- **Work item**
Leave no picture in, and give every entry again exactly.

Source records
Content starts
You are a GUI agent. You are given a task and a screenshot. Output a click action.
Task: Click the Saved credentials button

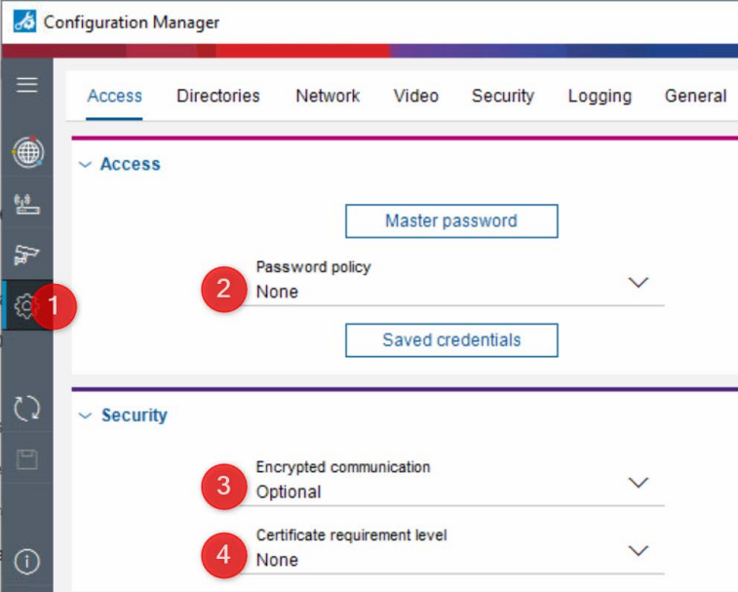(451, 340)
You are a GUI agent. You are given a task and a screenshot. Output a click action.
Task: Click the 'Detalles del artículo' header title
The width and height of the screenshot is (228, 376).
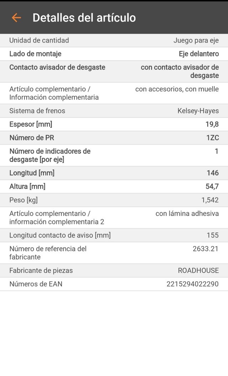tap(84, 17)
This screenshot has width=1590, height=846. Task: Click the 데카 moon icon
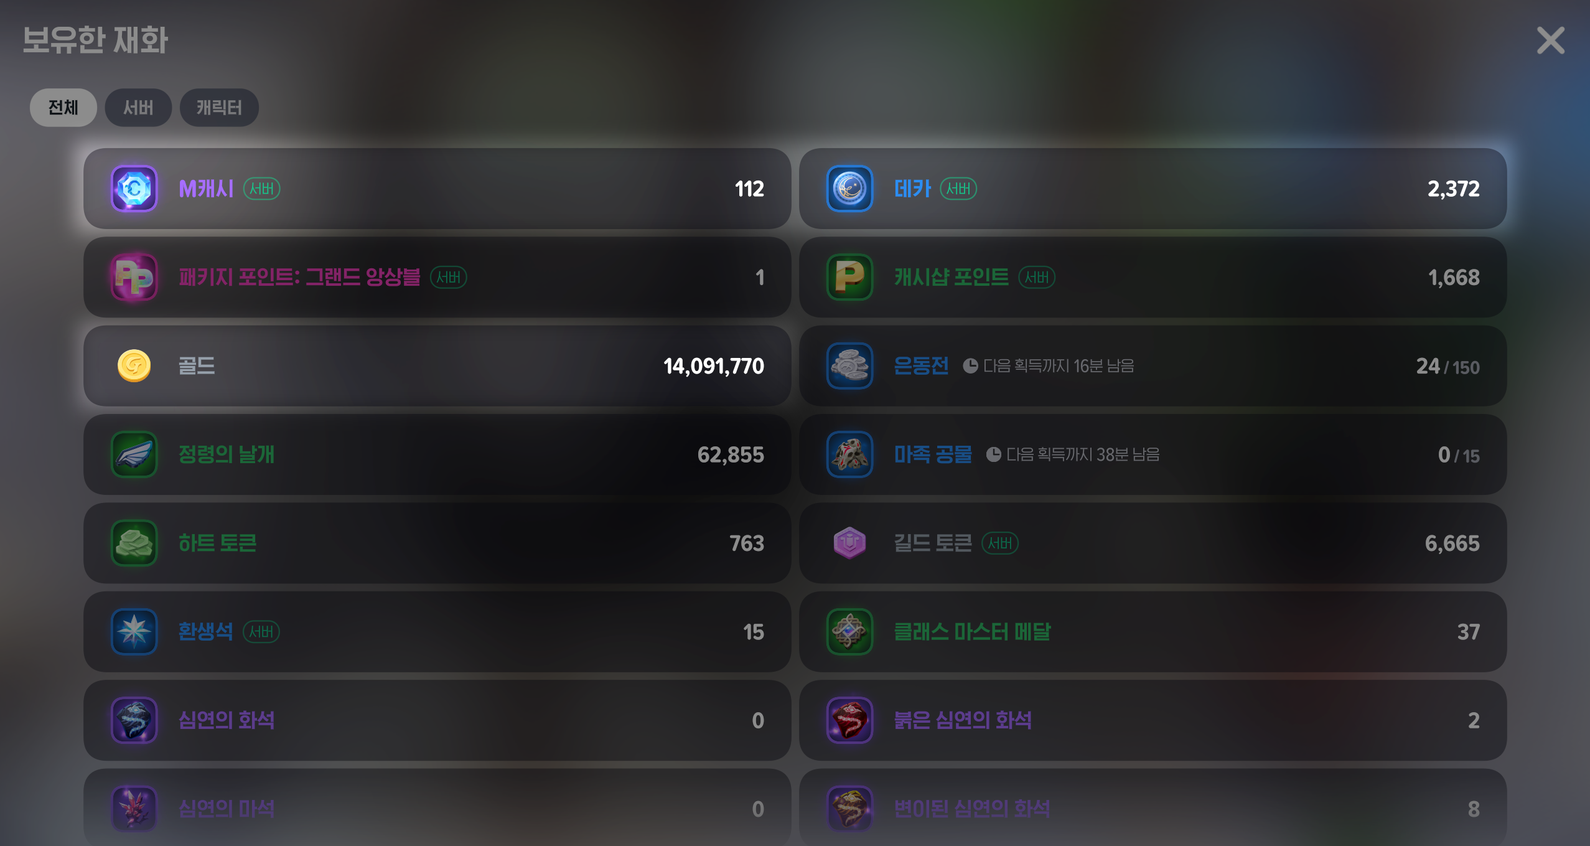pos(849,189)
Content ends
- **Your response**
You are a GUI agent. You are given a task and a screenshot. Output a click action.
Task: Click the Saved credentials button

(451, 340)
You are a GUI agent. You are given a task and a screenshot. Output a click action.
Task: Click the 'Detalles del artículo' header title
The width and height of the screenshot is (228, 376).
tap(84, 17)
This screenshot has width=1590, height=846. Task: Click the 데카 moon icon
pos(849,189)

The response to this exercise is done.